Mario Merola A.R.C. est né à Montréal en 1931 d’un père italien et d’une mère canadienne-française. Il est issu d’une famille de musiciens (sa mère joue du violon, son père de la mandoline et sa soeur Colette fera une carrière de mezzo-soprano).

Admis à l’École des Beaux-Arts de Montréal à l’âge de quinze ans, il a comme professeurs Maurice Raymond, Jean Simard, Stanley Cosgrove. Ses cinq années d’études aux Beaux-Arts sont pour lui une période de bonheur. Il remporte en 1951 le premier prix d’un concours pour la création d’une murale ayant pour thème le Montréal historique. En 1952, finissant aux Beaux-Arts, il est boursier du gouvernement français et s’inscrit en scénographie à l’Ecole Supérieure des Arts Décoratifs à Paris. Il voyage en France et dans le nord de l’Italie.

De retour à Montréal, il fréquente l’Atelier de la place des arts, un local partagé par Roussil, Vaillancourt et Dinel. En 1954, il entre à la Société Radio-Canada et durant trois ans il dessinera des costumes pour la télévision naissante. Ses premières expositions ont lieu alors (la Librairie Tranquille, le Café des artistes, etc.).

En 1956, toujours à l`emploi de Radio-Canada, Mario Merola remporte le premier prix d’un concours national pour la réalisation d’une murale au pavillon du Canada à l’Exposition Universelle de Bruxelles. Cette réalisation marquera un tournant dans sa démarche.

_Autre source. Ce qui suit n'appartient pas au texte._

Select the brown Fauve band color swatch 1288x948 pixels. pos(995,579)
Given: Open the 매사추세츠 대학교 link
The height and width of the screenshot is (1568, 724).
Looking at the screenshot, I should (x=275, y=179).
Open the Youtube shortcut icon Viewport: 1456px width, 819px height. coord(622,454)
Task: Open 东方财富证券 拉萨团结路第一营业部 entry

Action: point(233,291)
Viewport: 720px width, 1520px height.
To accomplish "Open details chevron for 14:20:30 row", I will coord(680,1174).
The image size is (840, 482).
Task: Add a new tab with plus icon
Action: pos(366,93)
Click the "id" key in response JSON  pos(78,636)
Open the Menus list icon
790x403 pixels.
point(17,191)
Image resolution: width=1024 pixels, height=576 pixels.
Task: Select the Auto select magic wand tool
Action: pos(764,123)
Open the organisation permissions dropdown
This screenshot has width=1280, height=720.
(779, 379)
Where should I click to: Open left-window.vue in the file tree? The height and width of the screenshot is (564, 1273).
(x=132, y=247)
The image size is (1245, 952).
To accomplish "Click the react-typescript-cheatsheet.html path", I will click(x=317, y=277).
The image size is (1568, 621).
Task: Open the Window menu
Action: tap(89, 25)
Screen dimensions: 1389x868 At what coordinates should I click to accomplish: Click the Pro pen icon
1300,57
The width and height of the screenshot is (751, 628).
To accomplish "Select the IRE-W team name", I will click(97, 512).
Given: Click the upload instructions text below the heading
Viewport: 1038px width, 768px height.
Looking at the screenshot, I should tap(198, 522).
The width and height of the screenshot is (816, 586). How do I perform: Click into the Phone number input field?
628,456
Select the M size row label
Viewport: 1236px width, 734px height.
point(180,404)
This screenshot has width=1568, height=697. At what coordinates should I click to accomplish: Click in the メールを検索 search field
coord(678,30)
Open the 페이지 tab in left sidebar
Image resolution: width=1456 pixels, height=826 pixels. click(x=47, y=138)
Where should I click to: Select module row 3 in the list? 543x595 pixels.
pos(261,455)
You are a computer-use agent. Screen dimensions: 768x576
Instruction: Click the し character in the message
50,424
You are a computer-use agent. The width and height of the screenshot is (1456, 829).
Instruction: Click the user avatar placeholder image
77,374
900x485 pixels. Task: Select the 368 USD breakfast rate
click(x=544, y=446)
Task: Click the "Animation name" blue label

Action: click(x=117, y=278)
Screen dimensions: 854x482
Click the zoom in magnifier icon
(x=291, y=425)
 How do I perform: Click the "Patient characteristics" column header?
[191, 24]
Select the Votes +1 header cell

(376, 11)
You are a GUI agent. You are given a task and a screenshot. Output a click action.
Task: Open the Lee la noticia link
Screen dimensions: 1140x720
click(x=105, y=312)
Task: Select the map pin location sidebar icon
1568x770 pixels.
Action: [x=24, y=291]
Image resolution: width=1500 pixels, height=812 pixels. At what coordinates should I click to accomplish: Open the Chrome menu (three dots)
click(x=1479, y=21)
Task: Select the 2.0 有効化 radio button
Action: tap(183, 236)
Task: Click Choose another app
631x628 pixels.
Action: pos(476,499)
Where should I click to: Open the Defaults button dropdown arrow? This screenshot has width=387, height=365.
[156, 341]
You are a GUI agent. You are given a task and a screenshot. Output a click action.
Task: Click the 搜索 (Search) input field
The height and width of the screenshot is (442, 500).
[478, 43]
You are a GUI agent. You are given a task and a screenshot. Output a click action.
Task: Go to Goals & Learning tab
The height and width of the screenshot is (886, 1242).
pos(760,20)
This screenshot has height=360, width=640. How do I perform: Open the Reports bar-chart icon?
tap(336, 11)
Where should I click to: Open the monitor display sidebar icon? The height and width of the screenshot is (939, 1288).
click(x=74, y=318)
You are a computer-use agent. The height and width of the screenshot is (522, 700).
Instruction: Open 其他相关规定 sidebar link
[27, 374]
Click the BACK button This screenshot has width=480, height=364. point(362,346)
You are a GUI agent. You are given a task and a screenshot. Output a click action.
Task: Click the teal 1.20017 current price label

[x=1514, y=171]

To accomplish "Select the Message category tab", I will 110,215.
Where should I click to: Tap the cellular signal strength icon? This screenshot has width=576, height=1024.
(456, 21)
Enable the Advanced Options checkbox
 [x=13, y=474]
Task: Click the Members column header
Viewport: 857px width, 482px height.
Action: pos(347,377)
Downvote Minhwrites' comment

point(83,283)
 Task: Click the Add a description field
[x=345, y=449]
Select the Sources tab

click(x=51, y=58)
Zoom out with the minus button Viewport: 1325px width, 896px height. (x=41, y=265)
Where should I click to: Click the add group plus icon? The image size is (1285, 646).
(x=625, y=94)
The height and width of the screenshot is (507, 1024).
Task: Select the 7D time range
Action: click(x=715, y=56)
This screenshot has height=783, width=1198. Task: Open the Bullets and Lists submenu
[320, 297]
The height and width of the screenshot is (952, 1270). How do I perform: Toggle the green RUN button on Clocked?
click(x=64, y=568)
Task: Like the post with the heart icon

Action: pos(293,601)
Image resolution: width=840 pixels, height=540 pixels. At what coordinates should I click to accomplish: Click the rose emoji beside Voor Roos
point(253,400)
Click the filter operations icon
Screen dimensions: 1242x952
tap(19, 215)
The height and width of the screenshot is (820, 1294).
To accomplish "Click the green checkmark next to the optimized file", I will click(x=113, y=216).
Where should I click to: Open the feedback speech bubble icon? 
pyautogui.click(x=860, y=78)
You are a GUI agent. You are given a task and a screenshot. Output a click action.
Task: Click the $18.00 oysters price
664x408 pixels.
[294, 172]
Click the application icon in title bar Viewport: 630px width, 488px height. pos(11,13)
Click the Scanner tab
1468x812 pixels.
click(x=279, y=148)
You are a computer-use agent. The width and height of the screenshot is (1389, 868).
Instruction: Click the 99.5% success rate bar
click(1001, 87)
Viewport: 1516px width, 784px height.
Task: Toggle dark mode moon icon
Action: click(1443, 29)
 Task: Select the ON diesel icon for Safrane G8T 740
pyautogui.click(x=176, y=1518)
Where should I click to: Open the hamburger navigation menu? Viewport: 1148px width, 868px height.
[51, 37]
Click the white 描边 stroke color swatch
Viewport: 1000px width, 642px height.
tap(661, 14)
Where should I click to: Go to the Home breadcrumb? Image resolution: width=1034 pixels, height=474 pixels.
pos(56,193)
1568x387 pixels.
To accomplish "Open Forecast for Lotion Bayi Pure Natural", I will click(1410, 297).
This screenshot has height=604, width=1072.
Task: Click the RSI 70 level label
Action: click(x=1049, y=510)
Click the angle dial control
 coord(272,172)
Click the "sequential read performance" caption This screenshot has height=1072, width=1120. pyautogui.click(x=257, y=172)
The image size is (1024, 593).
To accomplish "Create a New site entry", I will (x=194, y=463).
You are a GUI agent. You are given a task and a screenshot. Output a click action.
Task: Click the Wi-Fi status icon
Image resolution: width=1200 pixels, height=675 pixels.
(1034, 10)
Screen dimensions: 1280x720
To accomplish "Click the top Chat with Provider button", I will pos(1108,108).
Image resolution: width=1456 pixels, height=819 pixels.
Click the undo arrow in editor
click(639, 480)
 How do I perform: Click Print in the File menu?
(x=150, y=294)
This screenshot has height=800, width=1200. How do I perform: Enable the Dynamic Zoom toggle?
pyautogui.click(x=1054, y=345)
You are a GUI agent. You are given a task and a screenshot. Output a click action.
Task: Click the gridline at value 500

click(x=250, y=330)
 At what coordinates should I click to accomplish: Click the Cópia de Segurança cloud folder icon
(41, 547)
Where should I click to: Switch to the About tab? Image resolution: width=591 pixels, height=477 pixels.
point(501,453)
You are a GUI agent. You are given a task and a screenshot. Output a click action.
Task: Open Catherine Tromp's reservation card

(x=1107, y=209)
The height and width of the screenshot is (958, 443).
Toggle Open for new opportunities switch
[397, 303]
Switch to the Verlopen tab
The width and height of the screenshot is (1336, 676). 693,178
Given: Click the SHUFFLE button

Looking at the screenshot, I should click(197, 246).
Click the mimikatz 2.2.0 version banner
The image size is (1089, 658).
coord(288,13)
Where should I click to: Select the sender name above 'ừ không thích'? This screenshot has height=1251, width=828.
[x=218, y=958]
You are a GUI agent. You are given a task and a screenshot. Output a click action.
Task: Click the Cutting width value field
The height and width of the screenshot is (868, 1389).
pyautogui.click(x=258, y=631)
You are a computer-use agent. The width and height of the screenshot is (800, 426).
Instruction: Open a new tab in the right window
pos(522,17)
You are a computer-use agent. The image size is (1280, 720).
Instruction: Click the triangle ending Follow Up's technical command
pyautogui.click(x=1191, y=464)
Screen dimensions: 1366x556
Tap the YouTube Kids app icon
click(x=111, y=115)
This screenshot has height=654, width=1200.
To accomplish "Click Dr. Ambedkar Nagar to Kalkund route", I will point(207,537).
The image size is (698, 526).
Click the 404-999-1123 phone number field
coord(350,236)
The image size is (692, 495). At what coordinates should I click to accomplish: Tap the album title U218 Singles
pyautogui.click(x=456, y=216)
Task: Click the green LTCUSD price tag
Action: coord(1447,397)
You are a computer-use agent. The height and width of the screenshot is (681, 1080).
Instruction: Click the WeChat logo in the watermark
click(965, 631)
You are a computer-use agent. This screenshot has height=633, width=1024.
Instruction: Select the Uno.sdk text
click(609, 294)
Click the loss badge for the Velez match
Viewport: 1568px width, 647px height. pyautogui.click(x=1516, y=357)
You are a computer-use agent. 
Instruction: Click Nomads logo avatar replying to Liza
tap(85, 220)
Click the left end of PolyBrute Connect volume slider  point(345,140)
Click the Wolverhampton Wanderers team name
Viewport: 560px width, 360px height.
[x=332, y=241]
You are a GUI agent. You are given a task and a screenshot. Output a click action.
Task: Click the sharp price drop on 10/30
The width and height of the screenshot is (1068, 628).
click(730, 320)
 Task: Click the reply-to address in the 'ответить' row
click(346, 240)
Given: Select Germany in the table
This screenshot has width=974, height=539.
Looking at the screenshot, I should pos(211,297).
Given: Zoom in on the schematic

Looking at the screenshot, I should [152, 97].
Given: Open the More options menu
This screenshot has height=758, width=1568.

Pendant plus de vingt ans, il réalisera des murales, des reliefs et des sculptures pour des lieux publics et exposera ses oeuvres au Québec et à l’étranger (Montréal, New-York, Paris, Symposium en Hongrie et en Italie, murales au Japon, etc.).

Professeur à l’École des Beaux-Arts de Montréal en 1959, puis à l’Université du Québec à Montréal (UQAM) en 1969, il est membre de l’Académie Royale du Canada depuis 1977.

Dessins. peintures, reliefs et sculptures jalonnent une série d’expositions à partir de 1959. Robert Melançon a dit de lui: «Tour à tour et tout à la fois dessinateur, sculpteur, muraliste, peintre, Merola est un inventeur de formes. En assumant le risque d’une recherche constante, son oeuvre élabore un univers plastique d’une remarquable cohérence. Ses réalisations sont toujours «signées» au sens fort, c’est-à-dire reconnaissables, que son nom y figure ou pas en toutes lettres.»